Administrative censoring (which we denote as \(\mathcal{A}\)) is controlled via enrollment_details argument, which is a list of settings. Within enrollment_details administrative censoring is toggled using administrative_censoring = NULL. If it is set to a positive value, then any TTE event that occurs (or is censored) after \(\mathcal{A}\), is set to \(\mathcal{A}\) as that is the limit of follow-up.

To illustrate, we can re-run the example above, but this time setting a 24 time-unit limit:

 tte_ex_admin_cens <- makeData(
  correlation_matrix    = small_cor,
  sample_size_per_group = 5000,
  SEED = 321,
  endpoint_details = list( tte_fatal, tte_nonfatal),
  enrollment_details = list(
    administrative_censoring = 24
  ),
  non_fatal_censors_fatal = FALSE
)

Comparing the datasets, we now see patient 3 is administratively censored at time 24:

head(tte_ex$data) %>% knitr::kable(.,caption = "Data without admin censoring")
Data without admin censoring
TTE_1 TTE_2 trt Status_1 Status_2
1.0472795 1.0472795 0 0 0
1.0865490 1.0865490 0 0 0
28.7011752 10.1710911 0 0 1
7.0854601 1.4042196 0 0 1
0.7436455 0.7436455 0 0 0
18.4536996 7.1912254 0 1 0
head(tte_ex_admin_cens$data) %>% knitr::kable(.,caption = "Data with admin censoring")
Data with admin censoring
TTE_1 TTE_2 trt Status_1 Status_2 enrollTime
1.0472795 1.0472795 0 0 0 0
1.0865490 1.0865490 0 0 0 0
24.0000000 10.1710911 0 0 1 0
7.0854601 1.4042196 0 0 1 0
0.7436455 0.7436455 0 0 0 0
18.4536996 7.1912254 0 1 0 0

Note that an enrollTime column is automatically generated when using this feature.

If there is no non-administrative censoring (e.g. no random drop-out), we can solve for expected event rates by evaluating \(\int_{0}^{\mathcal{A}} \lambda e^{-\lambda x} dx = 1 - e^{-\lambda x}\).
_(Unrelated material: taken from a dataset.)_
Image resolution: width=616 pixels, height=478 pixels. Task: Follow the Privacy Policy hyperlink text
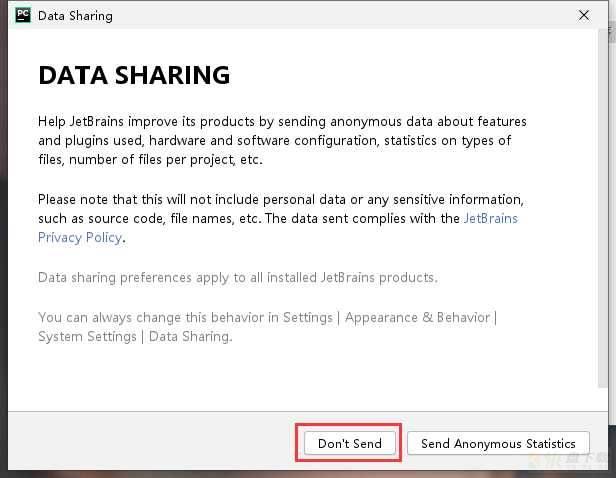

To solve for \(\lambda\), we calculate \(\frac{\ln(1-r)}{-\mathcal{A}}\) where r is the desired event rate. For example, if we want to simulate a 4-year trial with a 20% fatal event rate, we need to set the baseline hazard to log(1-.2)/(-4) = .0558. Once again, we can use the helper function rate_from_prob() to solve this math:

rate_from_prob(
  target_prob = 0.20,
  mode = "admin",
  admin_time = 4
)
## [1] 0.05578589

which can then be used in makeData()

admin_ex2 <- makeData(
  correlation_matrix    = NULL,
  sample_size_per_group = 5000,
  SEED = 12,
  endpoint_details = list( 
    list(
      endpoint_type  = "tte",
      baseline_rate  = .0558,        
      trt_effect     = 0,   
      fatal_event    = TRUE ) ),
  enrollment_details = list(
    administrative_censoring = 4
  ),
  non_fatal_censors_fatal = FALSE
)
obs_rates <- summary(admin_ex2)$tte$obs_event_rate
print(paste0("Observed event rate for control group is: ", round(obs_rates[1],2)))
## [1] "Observed event rate for control group is: 0.2"

Stochastic Enrollment

By default, all patients are enrolled on day 0 of the trial. To simulate a more realistic trial, probabilistic enrollment is controlled via the following arguments:

  • enrollment_distribution = c("none","uniform","exponential","piecewise"): This specifies the enrollment-time distribution (default is "none"). If "uniform", enrollment time is \(\mathbf{U}[0,\mathcal{A}]\), where \(\mathcal{A}\) is the time of administrative censoring. If "exponential", enrollment time is based on an exponential distribution (see enrollment_exponential_rate). If "piecewise", enrollment follows a piecewise exponential distribution. This option requires specifying piecewise_enrollment_cutpoints and piecewise_enrollment_rates (see examples below).
  • enrollment_exponential_rate = NULL: The rate for the exponential distribution if enrollment_distribution = "exponential".
  • piecewise_enrollment_cutpoints = NULL: The time points defining the bins for the piecewise enrollment pattern.
  • piecewise_enrollment_rates = NULL: The rates for each exponential distribution within each time bin.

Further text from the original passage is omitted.